NVlabs / NVBit

220 stars 20 forks source link

Is it possible to use device memory (global memory) instead of unified memory (__managed__) to store the statistical data #98

Closed xinyi-li7 closed 2 years ago

xinyi-li7 commented 2 years ago

In your NVBit-tool examples, you always store the statistical data in unified memory. For example, in the opcode_hist tool, you are using __managed__ uint64_t histogram[MAX_OPCODES] to count the opcodes and pass it to inject function through nvbit_add_call_arg_const_val64(i, (uint64_t)histogram).

Since unified memory is expensive, I was wondering if we could allocate device memory (global memory, since shared/constant memory is not available) before a kernel is launched.

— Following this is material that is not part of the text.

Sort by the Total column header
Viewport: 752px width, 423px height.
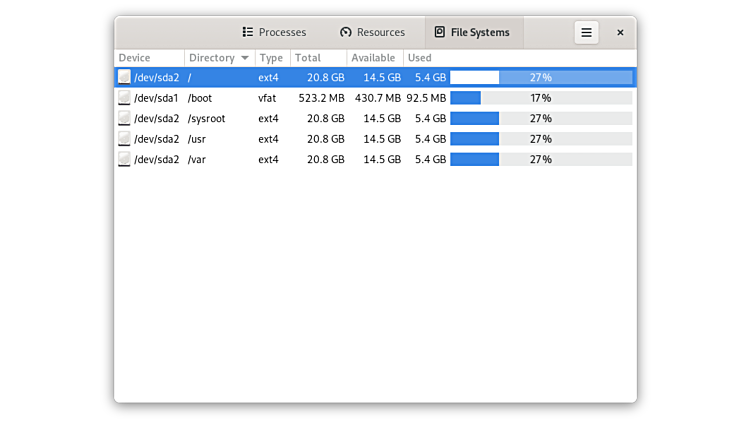pyautogui.click(x=317, y=58)
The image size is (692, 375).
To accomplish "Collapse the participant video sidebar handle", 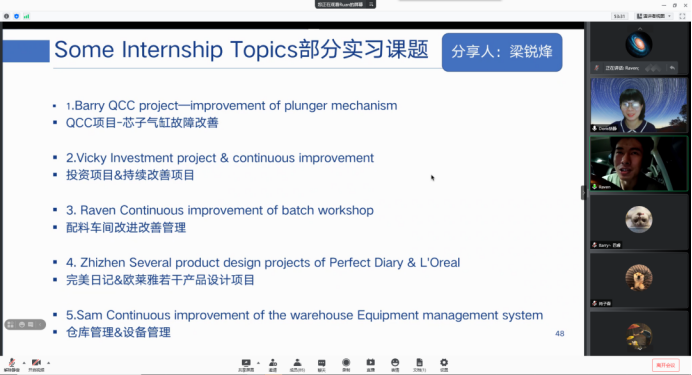I will click(x=583, y=193).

Now I am trying to allocate a "d_histogram" variable, and pass it to the injection function through the function nvbit_add_call_arg_const_val64(i, (uint64_t)d_histogram). But it doesn't seem to work: in the injection function, it reports "an illegal memory access."

Could you please confirm whether I can do that in order to debug my program?

Thank you in advance!

ovilla commented 2 years ago

The mechanism you describe should work. In which point are you allocating the device memory? If you attach a very small example reproducing the error I can take a look at it.

xinyi-li7 commented 2 years ago

Hi Oriste, Thanks for your response! Sure, I just attached the modified program here. opcode_hist.zip.

For your convenience, I post a diff gist of opcode_hist.cu.

In inject_funcs.cu (gist), if I print this pointer, it is 0, which is null. And I cannot access the content in this pointer.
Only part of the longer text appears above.